Catania, fermato pusher 47enne: in auto marijuana e hashish già divise in dosi
CATANIA – I Carabinieri del Nucleo Radiomobile di Catania hanno arrestato un 47enne residente a Misterbianco, ritenuto – allo stato degli atti – responsabile di detenzione di sostanze stupefacenti ai fini di spaccio, ferma restando la presunzione di innocenza fino a eventuale condanna definitiva. L’intervento è scattato dopo una segnalazione giunta al 112, che indicava la presenza di una berlina compatta con movimenti sospetti tra via Orto Limoni e le strade limitrofe.
L’auto sospetta e il tentativo di fuga del presunto acquirente
I militari hanno effettuato alcuni passaggi nella zona, individuando un’auto corrispondente alla descrizione.
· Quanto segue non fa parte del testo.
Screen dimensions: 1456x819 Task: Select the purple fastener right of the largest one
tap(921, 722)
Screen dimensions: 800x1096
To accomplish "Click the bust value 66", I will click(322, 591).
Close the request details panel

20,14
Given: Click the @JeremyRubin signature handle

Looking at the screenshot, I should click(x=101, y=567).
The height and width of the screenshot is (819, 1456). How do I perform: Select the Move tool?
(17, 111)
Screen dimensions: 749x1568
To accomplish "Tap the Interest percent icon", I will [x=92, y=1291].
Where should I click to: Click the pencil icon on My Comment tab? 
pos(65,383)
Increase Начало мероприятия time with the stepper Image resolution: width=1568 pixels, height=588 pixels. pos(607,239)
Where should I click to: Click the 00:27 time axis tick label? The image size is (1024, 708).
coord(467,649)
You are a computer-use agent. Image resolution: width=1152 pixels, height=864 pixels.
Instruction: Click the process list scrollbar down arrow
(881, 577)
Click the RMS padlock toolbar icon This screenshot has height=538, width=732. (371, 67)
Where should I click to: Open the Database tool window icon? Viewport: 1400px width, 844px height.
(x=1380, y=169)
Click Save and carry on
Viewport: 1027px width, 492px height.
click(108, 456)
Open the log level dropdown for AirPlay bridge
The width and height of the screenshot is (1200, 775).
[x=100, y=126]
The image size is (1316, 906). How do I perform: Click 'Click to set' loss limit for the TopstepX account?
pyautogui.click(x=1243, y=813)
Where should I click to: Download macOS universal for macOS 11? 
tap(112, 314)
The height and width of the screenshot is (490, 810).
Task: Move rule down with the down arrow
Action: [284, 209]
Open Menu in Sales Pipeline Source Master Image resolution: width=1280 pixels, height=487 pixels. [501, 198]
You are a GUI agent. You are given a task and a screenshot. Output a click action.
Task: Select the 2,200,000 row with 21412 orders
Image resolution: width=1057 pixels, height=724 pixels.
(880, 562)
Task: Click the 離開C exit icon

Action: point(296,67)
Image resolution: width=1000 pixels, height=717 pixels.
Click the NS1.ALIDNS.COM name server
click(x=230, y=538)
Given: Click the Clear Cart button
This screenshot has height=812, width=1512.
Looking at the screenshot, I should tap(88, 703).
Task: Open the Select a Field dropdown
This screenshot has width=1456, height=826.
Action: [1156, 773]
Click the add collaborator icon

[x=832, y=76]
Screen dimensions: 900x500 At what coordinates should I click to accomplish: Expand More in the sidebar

A bordo c’era un uomo che stava parlando con un altro soggetto fermo accanto al veicolo. Quest’ultimo, alla vista della pattuglia, si è dileguato rapidamente, facendo perdere le proprie tracce. Il conducente, invece, è stato bloccato in sicurezza e identificato nel 47enne. Fin dai primi istanti ha mostrato forte agitazione, tentando di confondere i militari per evitare il controllo.
La perquisizione: odore acre e droga nascosta nell’auto
Con il supporto di un secondo equipaggio, i Carabinieri hanno avviato la perquisizione del veicolo, dal quale proveniva un forte odore acre, tipico delle sostanze stupefacenti. Sono stati trovati: 3 dosi di marijuana addosso al 47enne; 66 grammi di marijuana già suddivisi in dosi nel vano portaoggetti; 40 grammi di hashish in 5 bustine, nascosti sotto il sedile posteriore; 640 euro in contanti, ritenuti compatibili con l’attività di spaccio. La perquisizione è stata estesa anche al domicilio dell’uomo, senza ulteriori riscontri. Tutta la droga e il denaro sono stati sequestrati.
Arresto e misura cautelare
Sulla base degli indizi raccolti – che dovranno essere verificati in sede giurisdizionale – il 47enne è stato arrestato e, su disposizione dell’Autorità giudiziaria, sottoposto alla misura cautelare degli arresti domiciliari. Il soggetto è, allo stato, solamente indiziato di delitto. La sua posizione sarà valutata nel corso dell’iter processuale e potrà essere definita solo con una sentenza definitiva, nel pieno rispetto del principio di non colpevolezza.